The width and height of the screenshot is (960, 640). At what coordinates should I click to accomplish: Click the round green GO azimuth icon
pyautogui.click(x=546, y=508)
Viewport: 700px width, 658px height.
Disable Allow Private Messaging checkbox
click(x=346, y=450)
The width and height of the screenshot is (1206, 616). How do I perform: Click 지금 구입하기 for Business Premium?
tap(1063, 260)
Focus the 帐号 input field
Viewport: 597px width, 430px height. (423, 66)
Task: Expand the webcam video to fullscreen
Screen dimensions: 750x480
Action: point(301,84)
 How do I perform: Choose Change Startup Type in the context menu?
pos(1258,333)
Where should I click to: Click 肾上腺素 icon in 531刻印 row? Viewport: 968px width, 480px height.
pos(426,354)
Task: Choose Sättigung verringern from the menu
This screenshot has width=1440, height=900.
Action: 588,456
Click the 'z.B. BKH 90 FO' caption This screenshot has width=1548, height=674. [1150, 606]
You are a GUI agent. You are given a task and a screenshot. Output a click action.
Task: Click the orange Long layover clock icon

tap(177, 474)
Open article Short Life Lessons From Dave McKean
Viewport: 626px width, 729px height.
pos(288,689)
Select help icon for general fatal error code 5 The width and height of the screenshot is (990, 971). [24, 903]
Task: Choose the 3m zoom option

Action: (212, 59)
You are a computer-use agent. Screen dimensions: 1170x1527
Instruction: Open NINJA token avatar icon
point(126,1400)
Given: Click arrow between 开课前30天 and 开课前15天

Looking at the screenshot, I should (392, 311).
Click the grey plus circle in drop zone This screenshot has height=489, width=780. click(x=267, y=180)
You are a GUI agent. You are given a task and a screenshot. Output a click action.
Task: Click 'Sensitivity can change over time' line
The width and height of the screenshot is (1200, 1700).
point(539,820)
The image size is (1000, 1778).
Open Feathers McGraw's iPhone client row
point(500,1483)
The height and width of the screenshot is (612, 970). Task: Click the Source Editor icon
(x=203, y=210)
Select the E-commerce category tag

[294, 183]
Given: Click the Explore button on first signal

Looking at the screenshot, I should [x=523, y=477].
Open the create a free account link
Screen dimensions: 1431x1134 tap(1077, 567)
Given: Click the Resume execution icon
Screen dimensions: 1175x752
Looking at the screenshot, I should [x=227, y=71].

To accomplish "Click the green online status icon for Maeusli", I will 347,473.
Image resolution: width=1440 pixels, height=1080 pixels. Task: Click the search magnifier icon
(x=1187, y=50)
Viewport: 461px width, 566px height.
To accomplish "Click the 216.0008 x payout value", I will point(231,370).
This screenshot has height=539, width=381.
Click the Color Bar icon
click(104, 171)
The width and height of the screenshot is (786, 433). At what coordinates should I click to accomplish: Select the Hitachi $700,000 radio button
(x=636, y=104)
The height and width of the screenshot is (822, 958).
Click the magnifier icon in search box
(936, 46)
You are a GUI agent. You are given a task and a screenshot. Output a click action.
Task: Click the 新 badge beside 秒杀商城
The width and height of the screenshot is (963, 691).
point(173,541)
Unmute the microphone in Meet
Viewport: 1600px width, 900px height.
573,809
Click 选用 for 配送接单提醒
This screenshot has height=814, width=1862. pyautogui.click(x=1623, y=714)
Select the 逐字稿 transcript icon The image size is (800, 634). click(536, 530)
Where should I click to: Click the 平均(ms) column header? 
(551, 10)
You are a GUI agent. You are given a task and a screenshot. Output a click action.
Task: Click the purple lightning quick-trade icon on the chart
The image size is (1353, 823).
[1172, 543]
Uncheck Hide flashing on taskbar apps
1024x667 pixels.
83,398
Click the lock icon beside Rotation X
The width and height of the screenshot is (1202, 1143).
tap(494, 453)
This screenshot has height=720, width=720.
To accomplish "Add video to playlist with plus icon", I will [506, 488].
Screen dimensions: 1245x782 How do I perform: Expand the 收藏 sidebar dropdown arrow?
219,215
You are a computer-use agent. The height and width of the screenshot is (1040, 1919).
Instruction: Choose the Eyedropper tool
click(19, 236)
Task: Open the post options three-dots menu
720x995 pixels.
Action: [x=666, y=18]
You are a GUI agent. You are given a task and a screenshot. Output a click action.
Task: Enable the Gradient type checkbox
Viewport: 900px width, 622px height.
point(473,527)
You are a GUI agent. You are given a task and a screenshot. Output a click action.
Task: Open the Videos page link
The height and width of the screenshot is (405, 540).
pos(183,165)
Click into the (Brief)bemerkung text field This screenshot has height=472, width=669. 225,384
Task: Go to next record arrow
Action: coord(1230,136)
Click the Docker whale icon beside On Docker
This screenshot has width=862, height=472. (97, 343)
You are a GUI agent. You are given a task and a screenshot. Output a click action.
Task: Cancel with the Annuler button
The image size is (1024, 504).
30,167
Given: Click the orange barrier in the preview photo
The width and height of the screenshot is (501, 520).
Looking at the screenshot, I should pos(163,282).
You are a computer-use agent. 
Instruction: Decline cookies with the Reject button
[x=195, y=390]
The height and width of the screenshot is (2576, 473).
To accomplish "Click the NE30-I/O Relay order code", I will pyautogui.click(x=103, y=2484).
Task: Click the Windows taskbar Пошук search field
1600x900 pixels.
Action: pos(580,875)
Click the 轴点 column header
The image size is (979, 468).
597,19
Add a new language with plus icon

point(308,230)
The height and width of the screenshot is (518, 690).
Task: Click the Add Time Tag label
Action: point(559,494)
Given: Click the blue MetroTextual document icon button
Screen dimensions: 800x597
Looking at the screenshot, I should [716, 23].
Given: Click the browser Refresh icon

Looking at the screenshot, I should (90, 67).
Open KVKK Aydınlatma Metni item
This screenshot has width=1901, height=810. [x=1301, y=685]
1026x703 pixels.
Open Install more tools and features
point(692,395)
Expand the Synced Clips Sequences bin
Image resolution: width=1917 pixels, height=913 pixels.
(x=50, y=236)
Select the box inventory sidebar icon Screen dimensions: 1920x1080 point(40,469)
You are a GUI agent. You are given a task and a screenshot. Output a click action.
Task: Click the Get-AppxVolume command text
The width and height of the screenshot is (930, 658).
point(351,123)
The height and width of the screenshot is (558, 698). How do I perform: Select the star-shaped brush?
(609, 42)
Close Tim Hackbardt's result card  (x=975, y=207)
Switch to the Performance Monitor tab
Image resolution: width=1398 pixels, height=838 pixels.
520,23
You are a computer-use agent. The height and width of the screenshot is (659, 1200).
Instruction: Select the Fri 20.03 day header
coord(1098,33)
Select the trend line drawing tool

+--

§ **TASK INSTRUCTIONS**:
Copy out whichever lines of the listing contain the word "computer".

§ **TASK RESULT**:
You are a computer-use agent. Screen dimensions: 1170x1527
You are a computer-use agent. The height and width of the screenshot is (1040, 1919).
You are a computer-use agent. 
You are a computer-use agent. The height and width of the screenshot is (659, 1200).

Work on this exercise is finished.